7.2 HYPE with abstraction

To evaluate the effectiveness of abstraction (Q4) we performed experiments with the blocksworld (BW with 4 or 6 objects) and a continuous version of it (BWC with 4 or 6 objects) with an energy level of the agent and object weights. The energy decreases with a quantity proportional to the weight of the object moved plus Gaussian noise. If the energy becomes 0 the action fails, otherwise the probability of success is 0.9. The reward is \(-1\) before reaching the goal and \(10+{\textit{Energy}}\) if the goal is reached. Then we performed experiments with the objpush scenario. This time we consider multiple objects on the table. We considered different goals: move an arbitrary object in the goal region (domain push1 with 2 objects), and move a specific object in the goal region (push2 and push3 with 3 objects). Finally, we performed experiments with the marsrover domain, with one robot (mars1) or two of them (mars2), and 5 picture points that need to be taken.

Table 2 Experiments with and without abstraction

The current implementation supports negation only for ground formulas. Regression of nonground formulas is possible when the domain is purely relational. However, it becomes challenging when there are continuous random variables and logical variables in a negated formula. If we assume that the domain is fixed (e.g., known number of objects used), logical variables can be replaced with objects in the domain, making the formulas ground. For this reason we will not consider domains with an unknown number of objects, which HYPE without abstraction can solve.

The experiments are shown in Table 2. The rewards are averaged over 50 runs and a \(95\%\) confidence interval is computed.
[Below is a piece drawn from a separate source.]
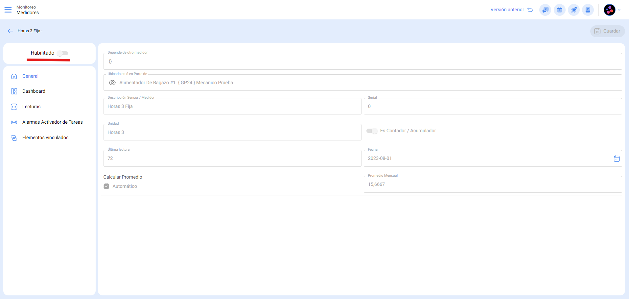Screen dimensions: 629x299
Task: Go back using the left arrow
Action: click(x=10, y=31)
The results highlight that abstraction improves the expected total reward for the same number of samples or achieves comparable results. In addition, HYPE with abstraction is always faster. The latter is probably due to a faster weight computation with abstract states and due to the generation of better plans that are generally shorter and thus faster. This suggests that the overhead caused by the abstraction procedure is negligible and worthwhile. We do remark that in domains where the whole state is always relevant, abstraction gives no added value. For example, the reward in Game of life and sysadmin depends always on the full state, thus abstraction is not useful because abstract state and full state coincide. Nonetheless, other type of abstractions can be beneficial. Indeed, the proposed abstraction (Algorithm 3) produces grounded abstract states (i.e., states where the facts do not have logical variables), this is required to allow abstraction in complex domains. In more restricted domains (e.g., discrete) more effective abstractions can improve the performance. For example, abstractions used in SDP (Kersting et al. 2004; Wang et al. 2008; Joshi et al. 2010; Hölldobler et al. 2006) produce abstract states with logical variables.

8 Conclusions

We proposed a sample-based planner for MDPs described in DDC under weak assumptions, and showed how the state transition model can be exploited in off-policy Monte Carlo. The experimental results show that the algorithm produces good results in discrete, continuous, hybrid domains as well as those with an unknown number of objects. Most significantly, it challenges and outperforms SST. Moreover, we extended HYPE with abstraction. We formally described how (context-specific) independence assumptions can be exploited to perform episode abstraction. This is valid for propositional as well as relational domains. A theoretical derivation has been provided to justify the assumptions and the approximations used. Finally, empirical results showed that abstraction provides significant improvements.